JP Morgan Chase, Bank of America, Citigroup y Wells Fargo están explorando la posibilidad de desarrollar una stablecoin conjunta, según Wall Street Journal. El proyecto pretende posicionar a los bancos tradicionales en un mercado financiero continúa transformación y donde las monedas estables y la tokenización de activos ya están desafiando a los sistemas tradicionales.
Stablecoin para JP Morgan, BofA, Citi y Wells Fargo
El interés de los bancos estadounidenses en una stablecoin conjunta tiene que ver con un panorama financiero global transformado por la rápida adopción de tecnologías financieras. Un informe del Banco de Pagos Internacionales (BPI) presentado al G20 en otoño de 2024 destacó que las monedas estables y la tokenización de activos están planteando desafíos significativos a los bancos centrales. Estas tecnologías, impulsadas por empresas privadas y bancos comerciales, están redefiniendo los pagos, la política monetaria y la estabilidad financiera.
El BPI define la tokenización como el proceso de registrar activos tradicionales en plataformas digitales programables, como las stablecoins, que están diseñadas para mantener un valor estable frente a activos como el dólar. Estas innovaciones compiten directamente con las monedas fiduciarias emitidas por bancos centrales, lo que obliga a las autoridades monetarias a reconsiderar su rol en un sistema financiero cada vez más digitalizado.
BBVA también lanzará su propia stablecoin en 2025
El proyecto de stablecoin de los bancos estadounidenses, aún en fase exploratoria, busca crear una alternativa regulada y eficiente para transacciones digitales. The Clearing House, propiedad de dos docenas de bancos importantes, y Early Warning Services LLC, operada por siete grandes bancos, son quienes lideran las discusiones técnicas. Sin embargo, el éxito de esta iniciativa dependerá en gran medida de la evolución del marco regulatorio en EEUU, particularmente de la ley GENIUS, que establece requisitos estrictos para la emisión de monedas estables, incluyendo normativas contra el lavado de dinero y colateralización.
BBVA, en Europa
El planteamiento de los bancos estadounidenses responde a la creciente competencia en el espacio de las criptomonedas, donde empresas como Tether (USDT) y Circle (USDC) dominan el mercado con sus respectivas monedas estables. En la actualidad, gigantes como Meta también están explorando la integración de stablecoins en sus plataformas de redes sociales.

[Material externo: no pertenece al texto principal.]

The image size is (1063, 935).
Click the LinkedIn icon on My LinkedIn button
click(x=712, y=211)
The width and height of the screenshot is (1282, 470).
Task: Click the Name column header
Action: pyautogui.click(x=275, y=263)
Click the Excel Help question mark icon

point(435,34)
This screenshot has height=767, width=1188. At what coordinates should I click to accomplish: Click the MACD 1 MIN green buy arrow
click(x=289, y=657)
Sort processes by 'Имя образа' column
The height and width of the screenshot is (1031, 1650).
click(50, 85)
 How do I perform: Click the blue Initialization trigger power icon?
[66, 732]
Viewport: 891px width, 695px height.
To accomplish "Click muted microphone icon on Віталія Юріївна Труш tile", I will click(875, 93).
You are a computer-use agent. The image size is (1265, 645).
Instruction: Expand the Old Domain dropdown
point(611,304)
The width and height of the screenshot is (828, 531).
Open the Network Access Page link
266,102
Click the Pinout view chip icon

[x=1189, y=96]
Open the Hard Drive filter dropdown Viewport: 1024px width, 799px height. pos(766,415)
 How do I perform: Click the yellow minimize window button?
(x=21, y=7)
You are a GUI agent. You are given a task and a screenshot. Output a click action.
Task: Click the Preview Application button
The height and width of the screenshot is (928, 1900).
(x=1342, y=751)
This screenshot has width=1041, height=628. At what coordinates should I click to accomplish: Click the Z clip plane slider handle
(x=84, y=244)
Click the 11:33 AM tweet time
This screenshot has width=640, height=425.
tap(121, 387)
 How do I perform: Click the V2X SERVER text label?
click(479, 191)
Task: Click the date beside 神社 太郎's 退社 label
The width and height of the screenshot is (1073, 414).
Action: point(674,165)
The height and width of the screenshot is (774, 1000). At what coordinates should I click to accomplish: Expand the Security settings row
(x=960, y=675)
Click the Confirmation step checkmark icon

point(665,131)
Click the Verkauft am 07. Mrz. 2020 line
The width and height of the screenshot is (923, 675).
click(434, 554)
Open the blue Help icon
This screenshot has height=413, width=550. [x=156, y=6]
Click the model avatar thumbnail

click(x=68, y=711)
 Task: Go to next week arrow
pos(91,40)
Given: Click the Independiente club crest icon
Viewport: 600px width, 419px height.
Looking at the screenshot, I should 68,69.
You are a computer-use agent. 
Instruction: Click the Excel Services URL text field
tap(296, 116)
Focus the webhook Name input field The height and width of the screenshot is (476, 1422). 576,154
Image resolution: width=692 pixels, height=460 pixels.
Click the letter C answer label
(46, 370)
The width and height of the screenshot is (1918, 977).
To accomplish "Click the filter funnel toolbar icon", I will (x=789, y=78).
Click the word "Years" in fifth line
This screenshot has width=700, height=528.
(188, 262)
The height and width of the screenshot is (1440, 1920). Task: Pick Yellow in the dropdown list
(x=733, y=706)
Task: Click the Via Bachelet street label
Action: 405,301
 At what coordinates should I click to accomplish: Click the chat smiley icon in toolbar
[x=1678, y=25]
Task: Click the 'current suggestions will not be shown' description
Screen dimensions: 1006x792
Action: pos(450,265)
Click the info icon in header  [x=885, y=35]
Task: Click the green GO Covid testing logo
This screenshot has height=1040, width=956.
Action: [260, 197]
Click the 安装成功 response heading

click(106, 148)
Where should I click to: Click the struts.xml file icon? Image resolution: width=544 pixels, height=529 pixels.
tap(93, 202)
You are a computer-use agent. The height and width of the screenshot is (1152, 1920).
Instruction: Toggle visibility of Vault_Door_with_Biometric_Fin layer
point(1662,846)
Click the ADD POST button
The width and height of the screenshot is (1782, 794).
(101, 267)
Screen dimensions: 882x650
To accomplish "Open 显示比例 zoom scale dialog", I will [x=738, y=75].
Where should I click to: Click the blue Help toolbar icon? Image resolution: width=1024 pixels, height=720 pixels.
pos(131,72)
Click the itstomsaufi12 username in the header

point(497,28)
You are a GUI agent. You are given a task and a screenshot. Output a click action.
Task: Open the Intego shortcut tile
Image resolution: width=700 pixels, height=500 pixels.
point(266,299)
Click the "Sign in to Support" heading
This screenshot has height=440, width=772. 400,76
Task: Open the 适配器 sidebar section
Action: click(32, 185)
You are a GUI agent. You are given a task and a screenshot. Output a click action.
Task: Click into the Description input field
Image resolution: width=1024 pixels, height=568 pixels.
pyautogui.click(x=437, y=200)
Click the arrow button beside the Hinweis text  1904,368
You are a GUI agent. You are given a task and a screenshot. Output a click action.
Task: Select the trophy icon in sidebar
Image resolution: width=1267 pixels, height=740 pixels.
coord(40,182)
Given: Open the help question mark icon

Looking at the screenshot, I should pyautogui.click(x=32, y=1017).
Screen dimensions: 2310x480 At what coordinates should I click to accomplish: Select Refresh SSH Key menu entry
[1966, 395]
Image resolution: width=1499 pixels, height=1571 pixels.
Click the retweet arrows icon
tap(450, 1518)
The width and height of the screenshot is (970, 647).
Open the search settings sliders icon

Antes de que se filtrase la noticia de los bancos estadounidenses, en Europa, el banco español BBVA anunció el año pasado su intención de lanzar su propia moneda estable en 2025. BBVA dijo que lo haría utilizando la Plataforma de Activos Tokenizados (VTAP) de Visa y la red pública de Ethereum.
Francisco Maroto, director de activos digitales y blockchain de BBVA, señaló entonces que la moneda permitirá pagos automatizados mediante contratos inteligentes, gestión de líneas de crédito y acceso a valores tokenizados. Maroto indicó que la fase piloto comenzaría este 2025 con un grupo selecto de clientes en Europa, ofreciendo funcionalidades como transferencias instantáneas, conversión entre criptomoneda, aunque los detalles sobre su respaldo (depósitos bancarios, fondos del mercado monetario o euros) y disponibilidad general aún están por definirse.
Bancos centrales
El informe del BPI subraya varios retos y oportunidades asociados con la tokenización y stablecoins para los bancos centrales
- Interoperabilidad: A medida que el mercado de monedas estables se fragmenta, los bancos centrales podrían desempeñar un papel clave en garantizar que las plataformas de tokenización sean compatibles, evitando sistemas aislados que dificulten las transacciones.
- Activos de liquidación: Los bancos centrales deben evaluar cómo sus monedas pueden servir como activos de liquidación en infraestructuras de tokens digitales, manteniendo la confianza en el sistema monetario.
- Regulación: La creciente popularidad de las monedas estables exige marcos regulatorios claros para proteger a los consumidores y garantizar la estabilidad financiera.
- Política monetaria: La adopción masiva de monedas estables podría alterar la demanda de monedas fiduciarias, afectando la capacidad de los bancos centrales para implementar políticas monetarias efectivas.
- Oportunidades: Las monedas estables pueden facilitar pagos más rápidos y económicos, promoviendo la inclusión financiera, pero los riesgos, como conflictos de intereses y problemas de gobernanza, deben gestionarse cuidadosamente.
El BPI subraya que los bancos centrales deben actuar proactivamente para adaptarse a estos cambios, fomentando la innovación mientras mantienen la seguridad del sistema financiero. En este contexto, la iniciativa de los bancos estadounidenses podría marcar un punto de inflexión en la integración de las finanzas tradicionales con el mundo de las criptomonedas.